No, I am not going to give up test-driven development. In fact, I am doing more of it by adopting more behavior-driven development, which is actually harder at certain cases. It helps me understand the code and verifies the design (I believe it does that rather than “drives” out the design nowadays but that is another post).

No, I am not going to give up aggressive refactoring. Every time, and I do mean EVERY TIME, I slack on it, I end up paying the price one way or another and kicking myself. I have been proud of every single line of code that I have produced (cannot say that for all the code that I have inherited and worked on), and they always serve me and my team well.

No, I am not going to give up on iterative development in the form of Iterations or Sprints. They help my teams focus, avoid distractions, and can still response to the request from outside the team with crystal clear transparency.

So what is it?

I am going to take “agile” off my vocabulary in all communications.

Rather than saying

“Not able to have QA accepting the stories as soon as they are finished is not agile”

I’ll say

“We need to get those finished stories accepted as soon as possible, so that we can close the feedback loop. When they are accepted, we know we are doing a good job.
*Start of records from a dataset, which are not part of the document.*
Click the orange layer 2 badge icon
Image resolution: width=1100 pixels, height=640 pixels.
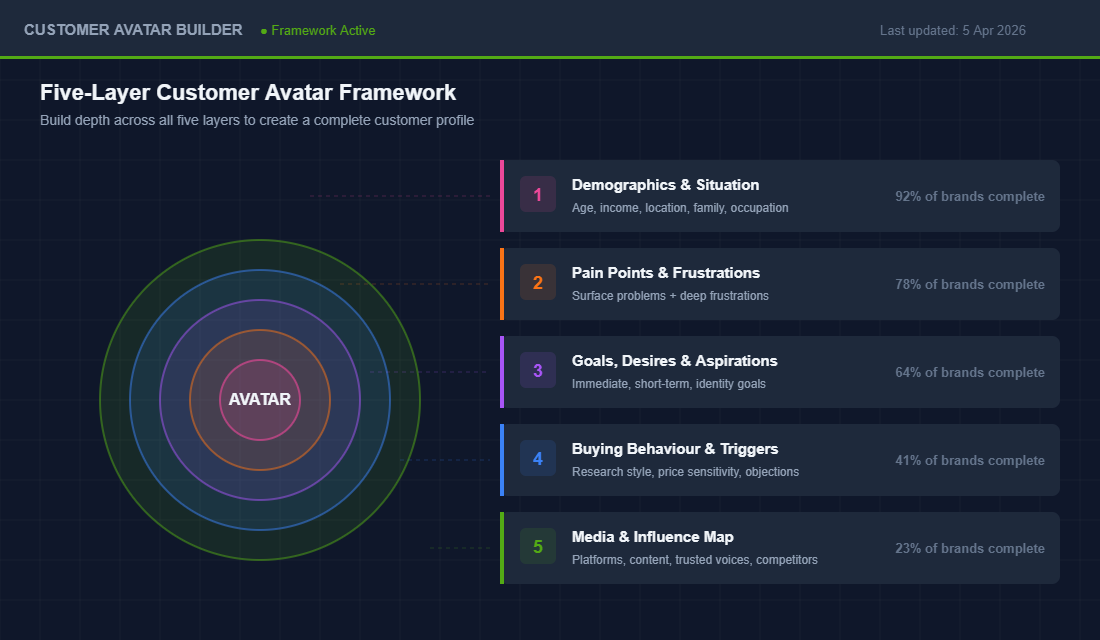[538, 282]

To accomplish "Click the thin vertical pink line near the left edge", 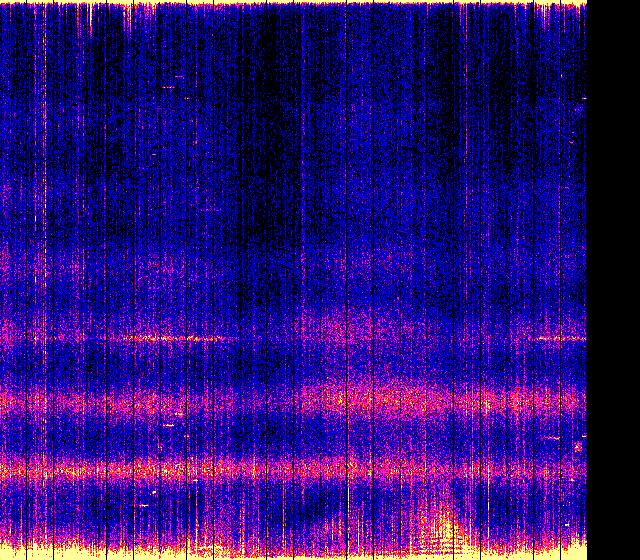I will pos(41,200).
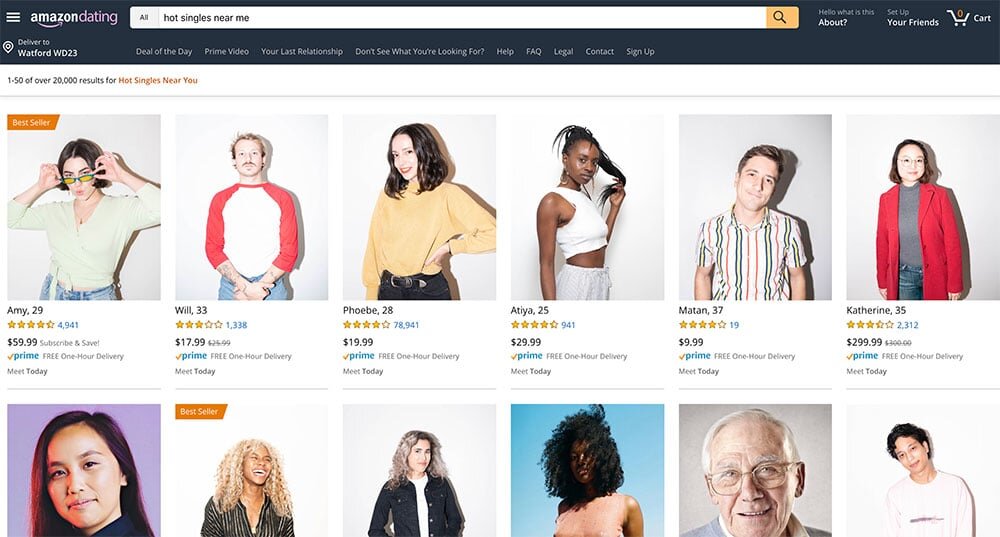Click Don't See What You're Looking For?
The image size is (1000, 537).
click(x=420, y=52)
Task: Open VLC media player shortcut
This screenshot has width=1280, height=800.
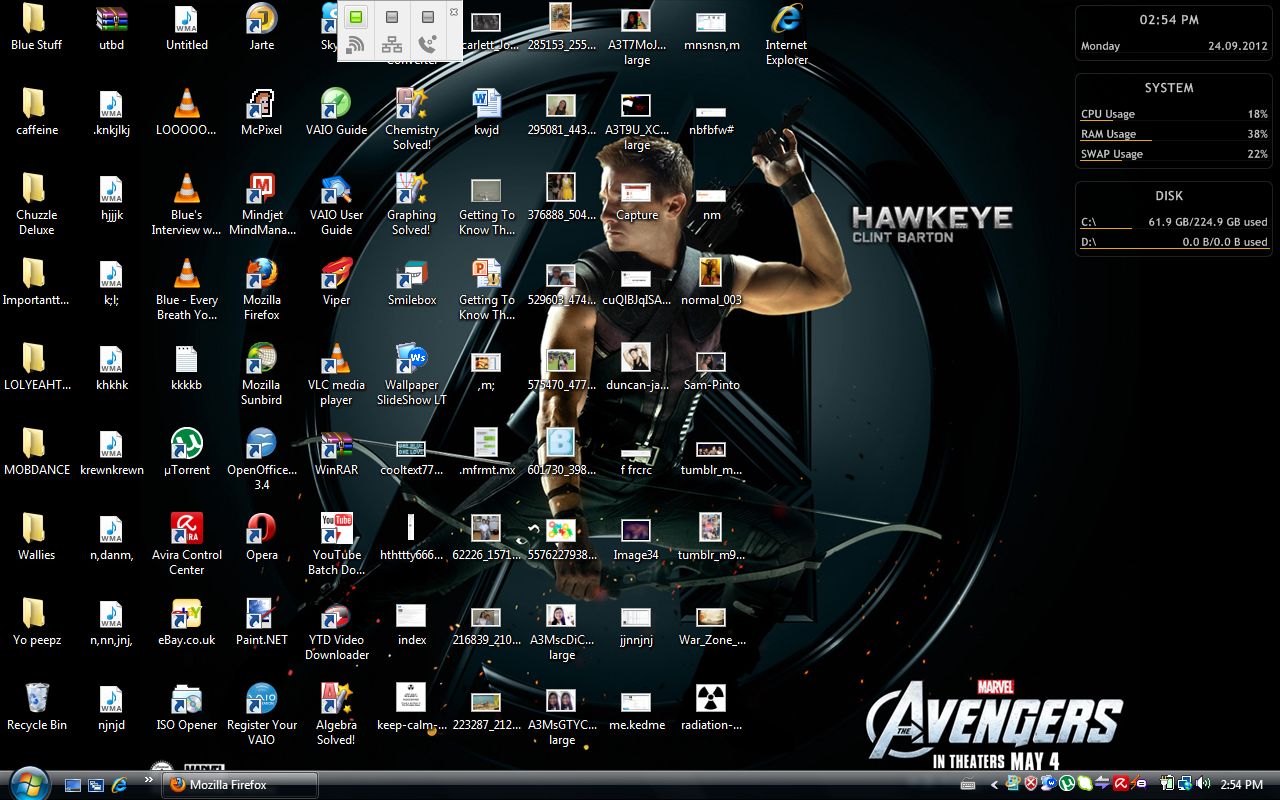Action: (x=336, y=360)
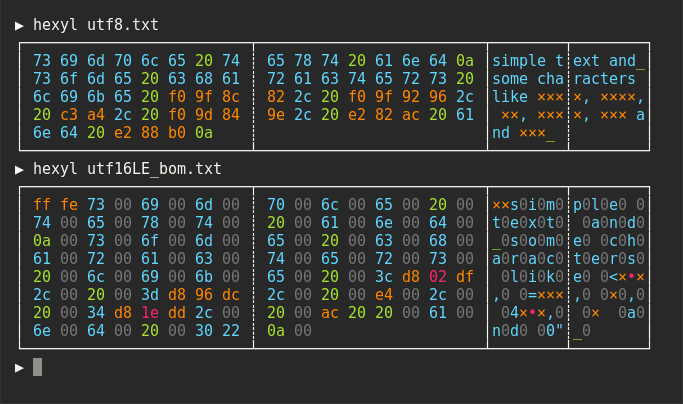The height and width of the screenshot is (404, 683).
Task: Click the prompt arrow before "hexyl utf16LE_bom.txt"
Action: 19,168
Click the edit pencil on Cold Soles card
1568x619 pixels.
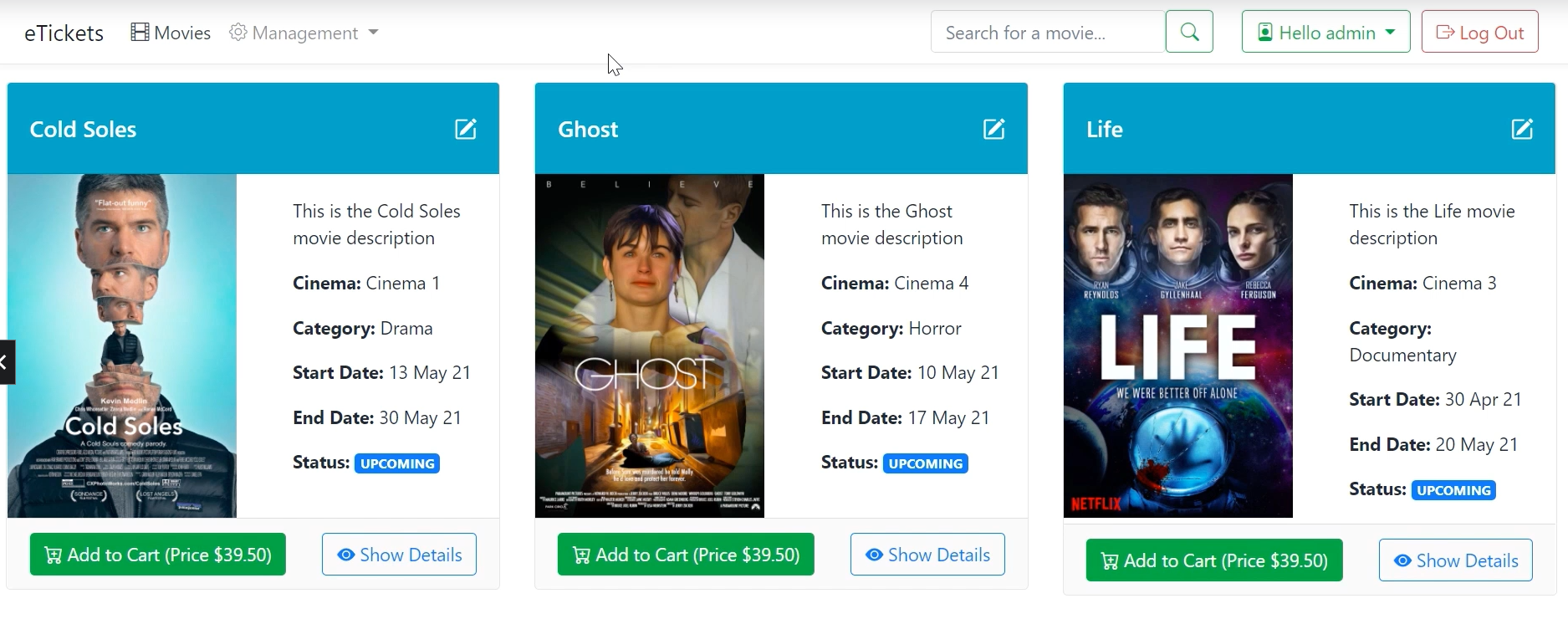pyautogui.click(x=466, y=129)
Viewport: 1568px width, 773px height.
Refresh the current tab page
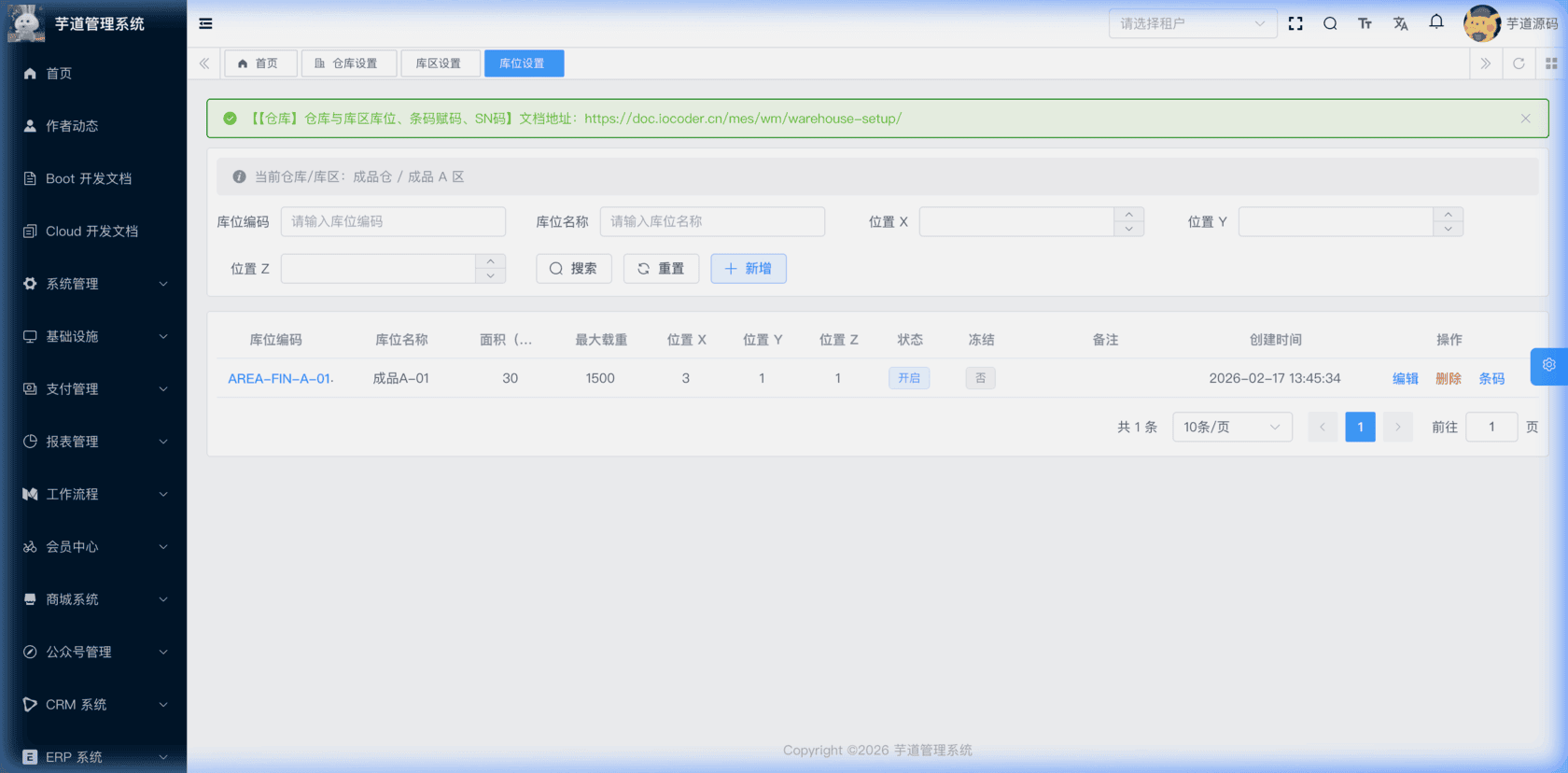[1519, 63]
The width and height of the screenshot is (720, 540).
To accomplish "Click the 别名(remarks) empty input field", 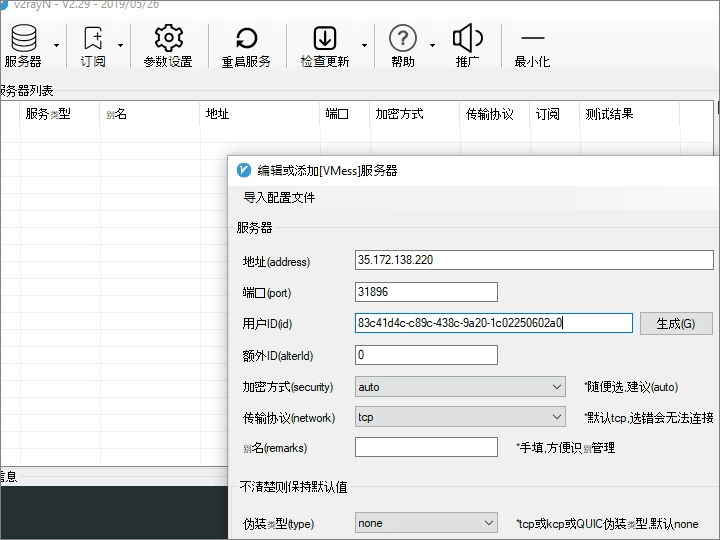I will click(x=426, y=447).

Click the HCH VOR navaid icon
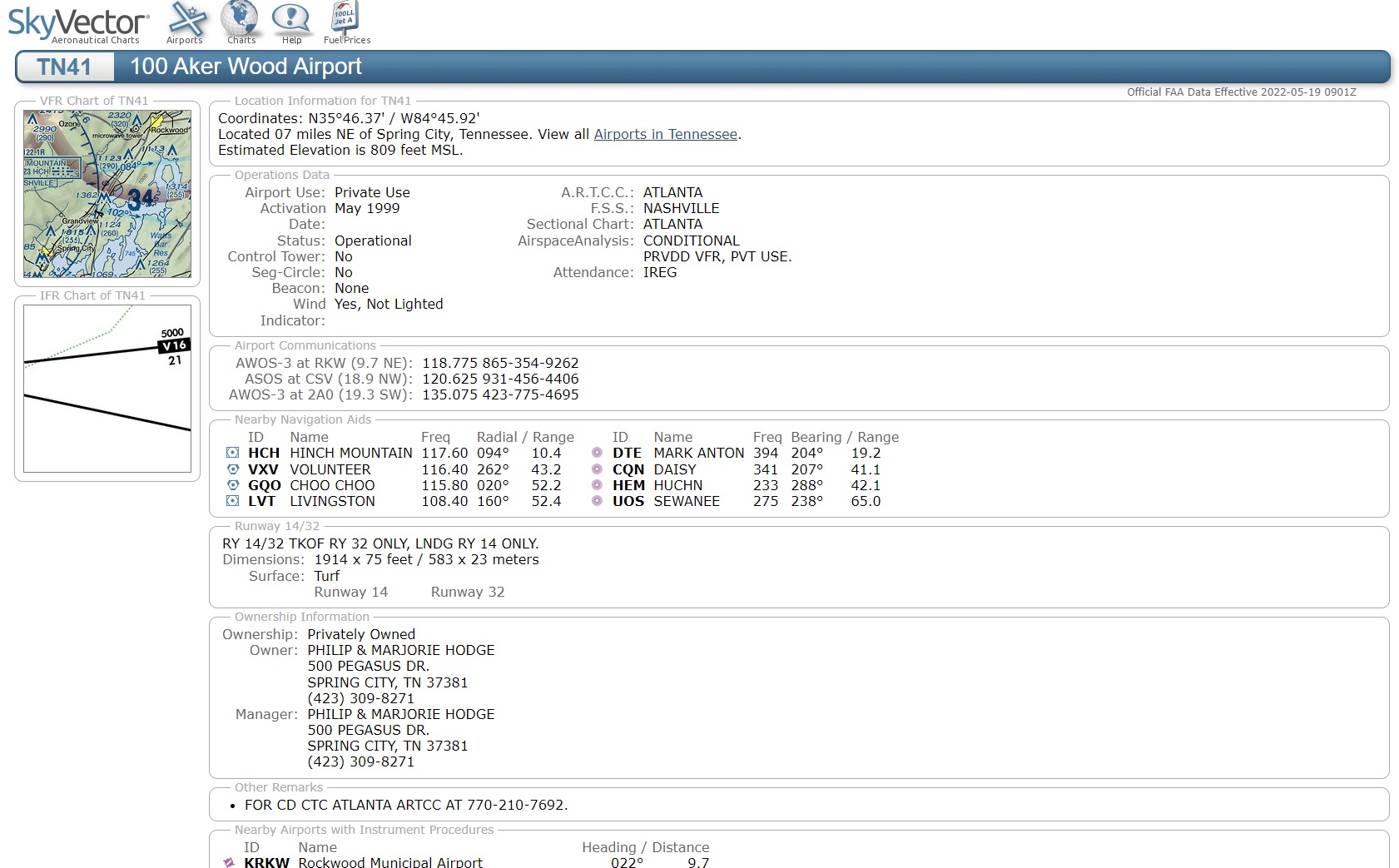233,453
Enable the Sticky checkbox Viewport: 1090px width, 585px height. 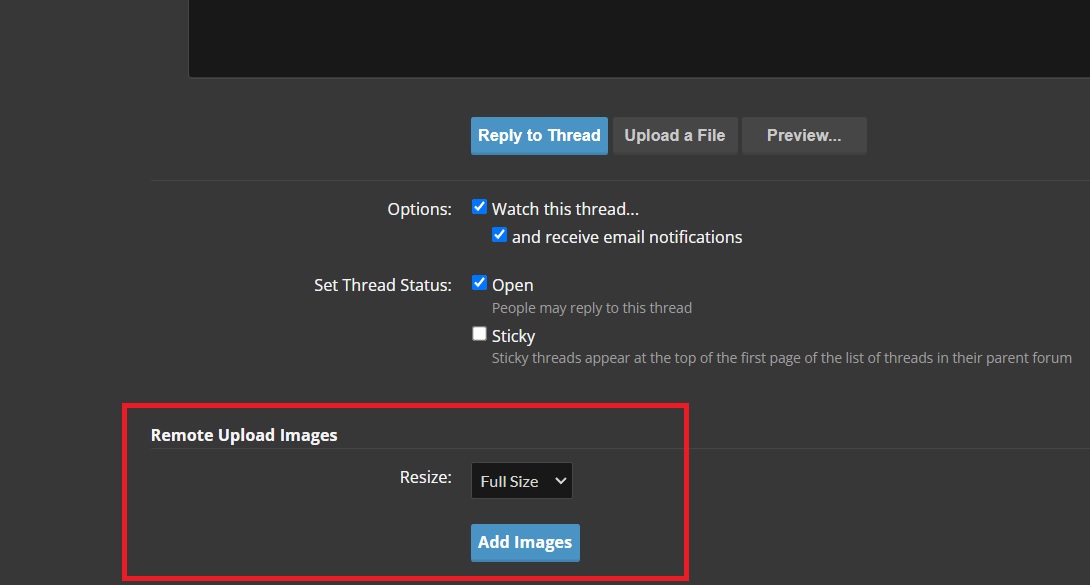(480, 335)
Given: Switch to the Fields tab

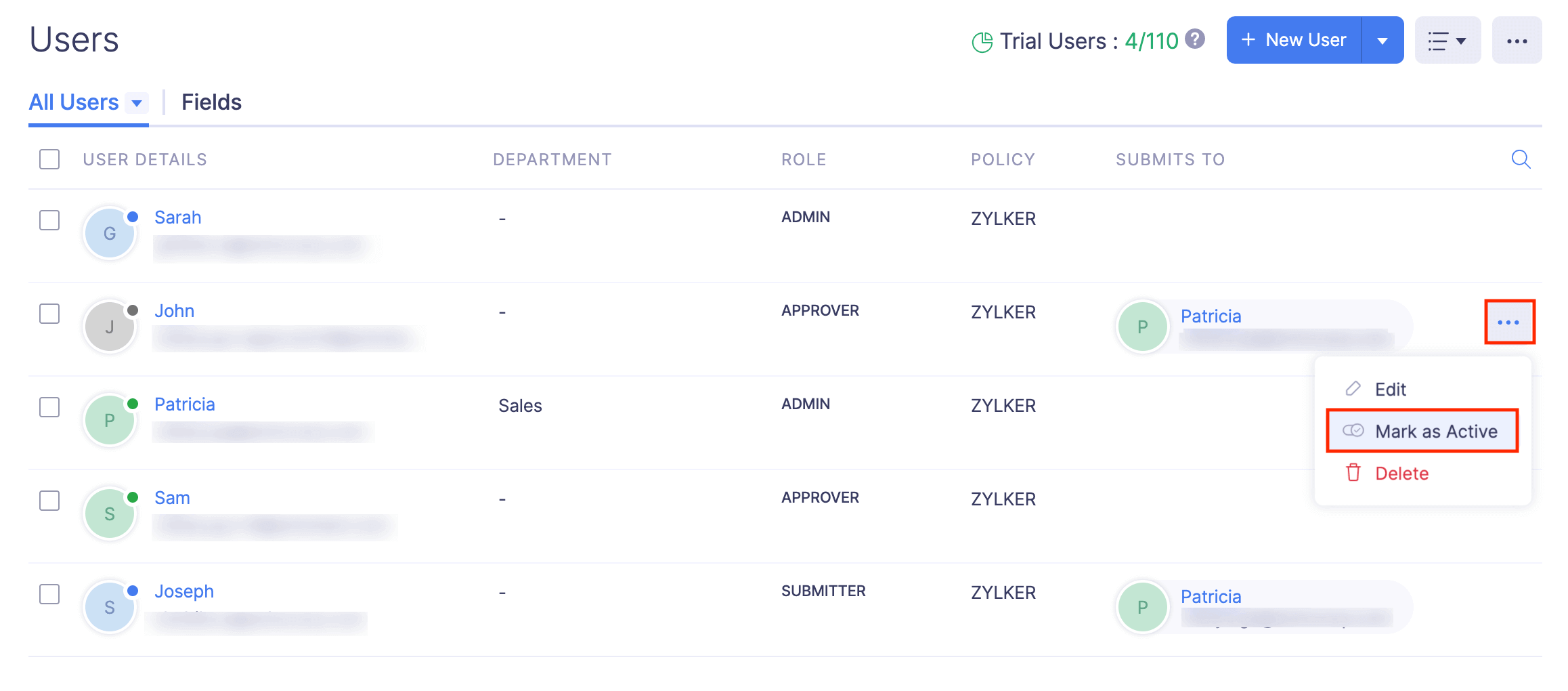Looking at the screenshot, I should click(211, 102).
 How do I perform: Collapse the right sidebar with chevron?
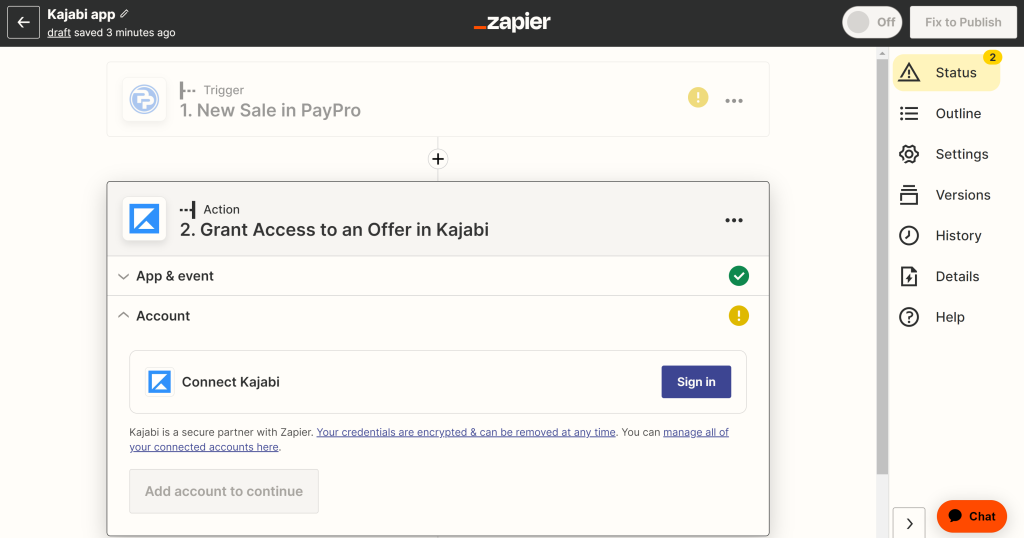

And when they are not, we can trace back to our thoughts as we were developing them and understand where it went wrong”.

Rather than saying

“Not setting a goal at the begining of the Sprint and verifying them through the Sprint signature is not agile”

I’ll say

“We need to establish a way to provide feedback regarding our work and make continuous improvement to the way we work, so that we can provide better value to the people who pay us. One way we can do that is to look back at our progress in the past Sprint, talk about our experiences and thoughts, and come up with action items to make things better”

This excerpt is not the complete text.